Set exercise 1: In the article on the 1912 Saints–London Irish match, reproduce the passage from "John O’Connell Dodd" up to and including "the club captain.".
Set exercise 2: According to the article on the 1912 Saints–London Irish match, where and when was John O'Connell Dodd born?

Document extract:
%%
Travis PerkinsSponsored by Travis Perkins

Saints' latest encounter with London Irish may have ended in a victory for the Franklin's Gardens outfit, but the two sides have been locking horns for over a century.

And with Northampton’s Mobbs Memorial Match fast approaching, BBC radio's GRAHAM MCKECHNIE took a fond look back at the two protagonists from the Club’s second ever clash with the Exiles…

It was a cold winter's day when Northampton Saints and London Irish met in December 1912. The skies above Franklin's Gardens were leaden grey, the wind was bitter and the sleet had turned the pitch into a muddy field. It was the second meeting of these two famous old clubs and brought together for the only time two of their most important players. Captaining Saints on that wintery afternoon was Edgar Mobbs, a man still remembered and revered at the Gardens, whose Memorial match will be played here in a few weeks. Captaining London Irish was John Dodd, largely forgotten today but who deserves to be placed in the same bracket as the man whose team he played on that Christmas afternoon. For London Irish was Dodd’s life. He had played with them ever since he came across from County Kerry and captaining them gave him his greatest pride. It mattered more to him than anything else. How do we know? Because his gravestone tells us so. Because when he was killed by a German shell in November 1918 and they laid him to rest in northern France, of all the things his grieving mother could have chosen to have on her son’s headstone, she settled on these simple, remarkable words: “Lieutenant J O’C Dodd...Late Capt London Irish Football Club.”  

London Irish would have known all about Edgar Mobbs in 1912 and he, no doubt, would have given them his usual warm, garrulous welcome. He was Saints’ first England captain and a superstar of the sport. The match came about by chance. Irish were returning from a Christmas tour of south Wales; Saints had a free date in the calendar after Plymouth RFC disbanded to play rugby league. And so it was that Mobbs and Dodd met. The two captains who shook hands that day at Franklin’s Gardens were – and still are – the embodiment of both clubs: Mobbs the son of Northamptonshire, Dodd the Irishman in exile in London.

Legacy Image

John O’Connell Dodd was a member of London Irish for almost all of his adult life. He was born in Kerry in August 1883, the son of a Killorglin doctor and one of eighteen children. He moved to London as a young man, finding work as a clerk in a legal office. Like many other young Irishmen (and two of his brothers), the newly-formed London Irish RFC became the centre of his social and sporting life. Early club records are sketchy, but Dodd – who played as a forward – appears in a second team photo as early as 1904, as a 21-year-old. Four years later he was playing regularly for the 1st XV and by 1910 he was the club captain.
%%
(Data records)
%%
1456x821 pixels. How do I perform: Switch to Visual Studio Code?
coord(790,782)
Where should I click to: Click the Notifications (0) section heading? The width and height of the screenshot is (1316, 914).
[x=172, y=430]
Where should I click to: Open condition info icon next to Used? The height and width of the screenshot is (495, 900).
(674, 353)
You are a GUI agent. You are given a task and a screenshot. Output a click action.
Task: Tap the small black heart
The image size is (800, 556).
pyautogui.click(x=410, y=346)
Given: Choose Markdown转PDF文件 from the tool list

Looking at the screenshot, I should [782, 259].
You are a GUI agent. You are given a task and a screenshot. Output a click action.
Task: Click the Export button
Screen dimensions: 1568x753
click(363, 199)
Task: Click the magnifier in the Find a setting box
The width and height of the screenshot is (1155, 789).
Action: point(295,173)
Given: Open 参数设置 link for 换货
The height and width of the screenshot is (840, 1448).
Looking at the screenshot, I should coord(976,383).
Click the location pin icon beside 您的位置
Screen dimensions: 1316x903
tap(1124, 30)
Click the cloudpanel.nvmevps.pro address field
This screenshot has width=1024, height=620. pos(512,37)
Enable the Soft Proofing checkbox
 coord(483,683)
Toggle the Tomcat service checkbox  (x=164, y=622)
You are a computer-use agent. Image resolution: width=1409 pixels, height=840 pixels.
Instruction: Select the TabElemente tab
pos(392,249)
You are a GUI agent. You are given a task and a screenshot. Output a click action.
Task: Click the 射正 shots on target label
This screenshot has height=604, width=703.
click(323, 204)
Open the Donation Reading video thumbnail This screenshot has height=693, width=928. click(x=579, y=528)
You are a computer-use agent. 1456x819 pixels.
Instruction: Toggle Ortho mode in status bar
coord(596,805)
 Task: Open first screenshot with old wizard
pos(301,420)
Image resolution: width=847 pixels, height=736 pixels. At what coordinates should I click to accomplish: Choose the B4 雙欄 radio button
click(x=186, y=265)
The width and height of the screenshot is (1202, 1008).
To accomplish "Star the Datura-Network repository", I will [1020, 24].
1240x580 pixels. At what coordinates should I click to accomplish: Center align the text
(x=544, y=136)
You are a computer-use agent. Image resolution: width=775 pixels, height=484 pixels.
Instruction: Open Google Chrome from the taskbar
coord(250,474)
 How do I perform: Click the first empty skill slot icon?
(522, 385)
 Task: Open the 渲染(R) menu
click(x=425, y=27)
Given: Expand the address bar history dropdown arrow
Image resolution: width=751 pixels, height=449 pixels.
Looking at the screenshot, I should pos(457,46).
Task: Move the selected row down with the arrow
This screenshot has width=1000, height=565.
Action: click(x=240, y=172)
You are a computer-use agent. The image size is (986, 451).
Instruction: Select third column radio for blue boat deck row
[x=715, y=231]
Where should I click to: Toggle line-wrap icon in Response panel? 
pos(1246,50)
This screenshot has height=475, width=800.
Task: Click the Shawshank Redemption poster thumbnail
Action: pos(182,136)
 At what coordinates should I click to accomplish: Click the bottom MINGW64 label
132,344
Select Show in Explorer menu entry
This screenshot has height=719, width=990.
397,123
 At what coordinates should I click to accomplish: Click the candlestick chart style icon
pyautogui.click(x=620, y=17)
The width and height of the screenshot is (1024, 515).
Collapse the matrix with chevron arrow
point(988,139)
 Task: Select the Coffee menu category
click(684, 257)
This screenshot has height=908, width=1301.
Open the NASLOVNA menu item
%%
Solution 1:
John O’Connell Dodd was a member of London Irish for almost all of his adult life. He was born in Kerry in August 1883, the son of a Killorglin doctor and one of eighteen children. He moved to London as a young man, finding work as a clerk in a legal office. Like many other young Irishmen (and two of his brothers), the newly-formed London Irish RFC became the centre of his social and sporting life. Early club records are sketchy, but Dodd – who played as a forward – appears in a second team photo as early as 1904, as a 21-year-old. Four years later he was playing regularly for the 1st XV and by 1910 he was the club captain.

Solution 2: He was born in Kerry in August 1883.